Posieux / 17 heures
Né à Paris dans une famille d’intellectuels catholiques, P-Y étudie quelques années la littérature et la géographie avant de réorienter sa vie. Il se rend alors à Fribourg où il étudie la théologie. C’est un peu par hasard qu’il s’engage ici plutôt que là, une intuition peut-être, ou ce que des amis lui en ont dit. Il s’y engage pour la vie sans que la prêtrise ne le tente, il sera frère et le restera, chargé d’abord du domaine agricole – un peu plus de 12 hectares – de la comptabilité également, depuis quelques années.
Il a déposé ses valises au bord de la Sarine il y a plus de vingt ans et se souvient du premier jour, à sarcler les carreaux du jardin de l’abbaye, entre Tierce et Sexte, puis entre None et Vêpres, à se demander ce que deviendrait sa vie hachée en si petits morceaux. Il lit de moins en moins, deux phrases ou un verset biblique suffisent pour la journée; il préfère le travail dehors dont il a toujours rêvé: les chèvres, les vergers, les vaches, les prés. Le temps passe si vite.

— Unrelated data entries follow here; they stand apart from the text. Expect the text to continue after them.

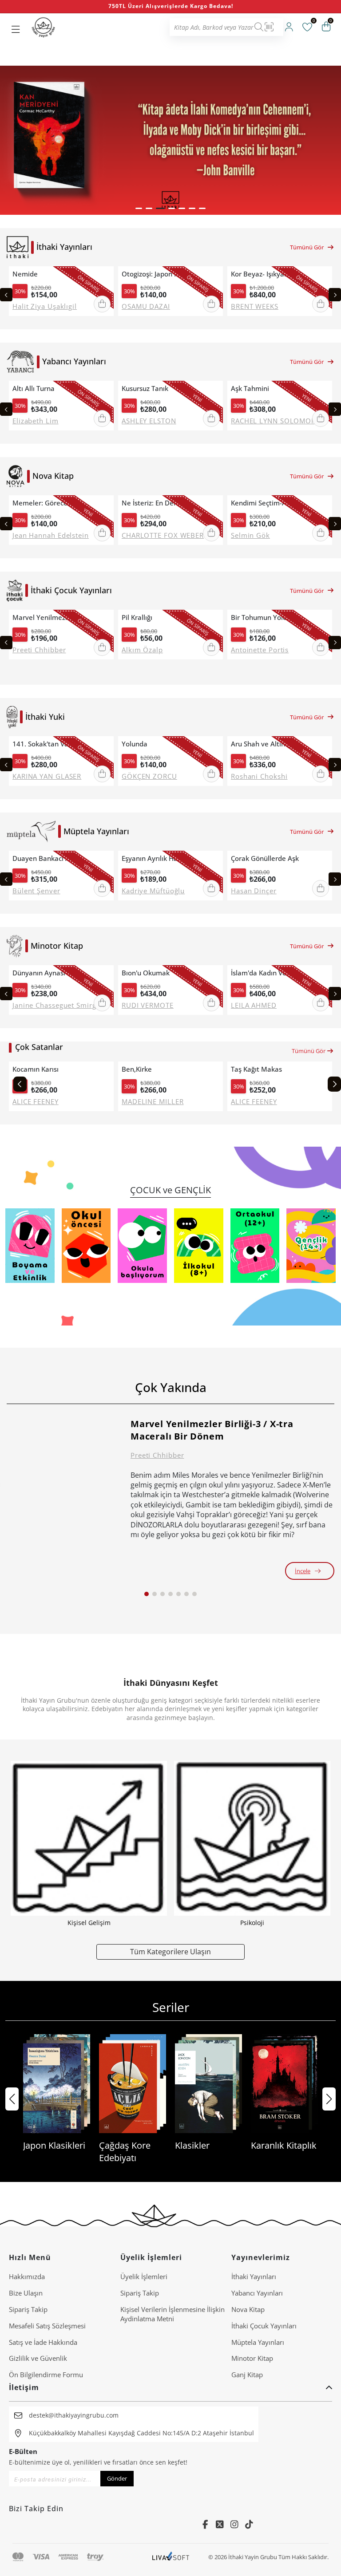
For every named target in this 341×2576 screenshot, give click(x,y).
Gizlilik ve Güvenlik (38, 2358)
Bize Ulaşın (26, 2292)
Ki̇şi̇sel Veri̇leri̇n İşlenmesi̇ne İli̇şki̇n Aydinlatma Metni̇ (172, 2314)
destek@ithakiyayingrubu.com (74, 2415)
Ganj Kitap (247, 2374)
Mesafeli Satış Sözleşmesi (47, 2325)
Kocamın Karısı (35, 1069)
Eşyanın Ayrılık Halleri (156, 858)
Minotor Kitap (252, 2358)
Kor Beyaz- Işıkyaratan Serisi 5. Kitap (269, 274)
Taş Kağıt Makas (256, 1069)
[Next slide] (335, 294)
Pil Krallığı (137, 617)
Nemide (25, 274)
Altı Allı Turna (33, 388)
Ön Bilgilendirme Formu (46, 2374)
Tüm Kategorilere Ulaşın (170, 1951)
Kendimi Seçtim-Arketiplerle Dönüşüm (269, 503)
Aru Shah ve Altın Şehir (267, 744)
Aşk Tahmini (250, 388)
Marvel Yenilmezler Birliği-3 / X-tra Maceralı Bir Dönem (51, 617)
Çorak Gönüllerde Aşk (265, 858)
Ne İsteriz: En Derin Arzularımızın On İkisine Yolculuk (160, 503)
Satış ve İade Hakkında (43, 2342)
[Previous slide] (6, 294)
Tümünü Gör (307, 247)
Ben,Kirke (137, 1069)
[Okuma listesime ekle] (104, 274)
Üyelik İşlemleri (143, 2276)
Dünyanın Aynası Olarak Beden (51, 973)
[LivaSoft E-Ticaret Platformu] (170, 2557)
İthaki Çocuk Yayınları (264, 2325)
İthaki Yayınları (253, 2276)
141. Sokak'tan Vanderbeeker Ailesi (51, 744)
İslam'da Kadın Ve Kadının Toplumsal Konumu (269, 973)
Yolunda (134, 744)
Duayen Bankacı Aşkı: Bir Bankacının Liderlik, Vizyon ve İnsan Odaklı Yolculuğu (51, 858)
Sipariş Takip (28, 2309)
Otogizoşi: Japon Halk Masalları (160, 274)
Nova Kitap (248, 2309)
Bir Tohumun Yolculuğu (267, 617)
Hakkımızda (27, 2276)
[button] (138, 208)
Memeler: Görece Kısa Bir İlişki (51, 503)
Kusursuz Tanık (145, 388)
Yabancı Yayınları (257, 2292)
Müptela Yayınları (257, 2342)
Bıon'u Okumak (146, 973)
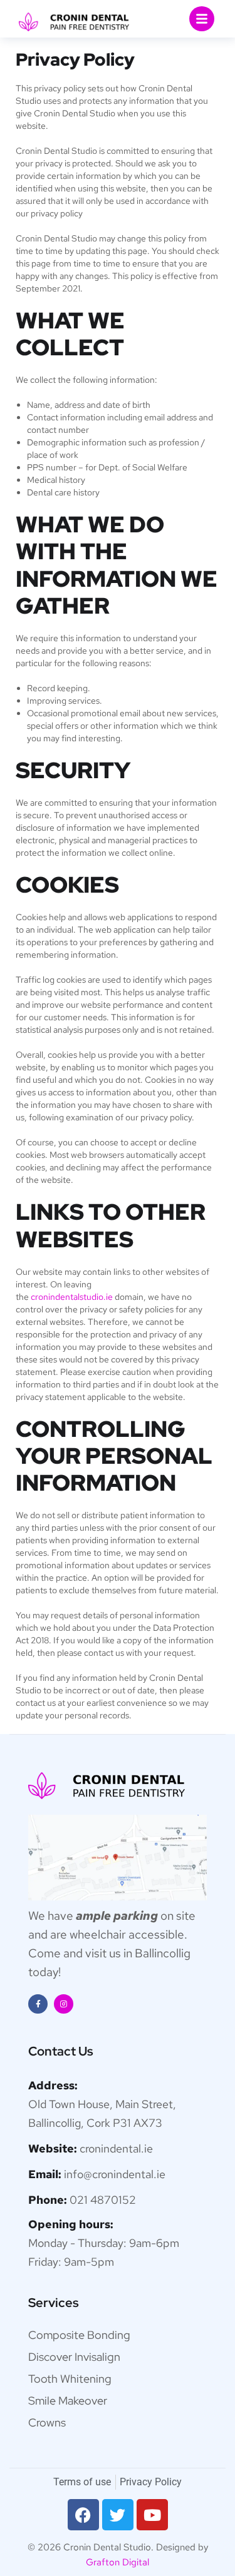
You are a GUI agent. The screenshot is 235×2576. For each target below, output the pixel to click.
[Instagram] (63, 2004)
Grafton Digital (117, 2562)
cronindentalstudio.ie (72, 1296)
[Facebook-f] (38, 2004)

Ce matin il a chassé les taupes qui se sont attaquées aux racines des hautes-tiges plantées ce printemps: pommiers, poiriers, cerisiers, griottiers, pruniers. Cet après-midi il fixe les montants de l’appentis en bois et tuiles plates qui s’appuiera contre le mur du cimetière pour offrir une place ombragée aux visiteurs. Demain, il s’occupera des 400 mètres de haies mêlées de chênes et de merisiers, prévus dans la «requalification du site». Il avance au jour le jour sans les compter, comme si chacun d’eux contenait les autres.
Aujourd’hui le siècle aura raison de la règle, il a sauté none et vêpres, le travail ne pouvait pas attendre. Son silence m’a fait comprendre que les questions que je souhaitais lui poser n’attendaient en définitive que mes propres réponses, simples, patientes, en acte.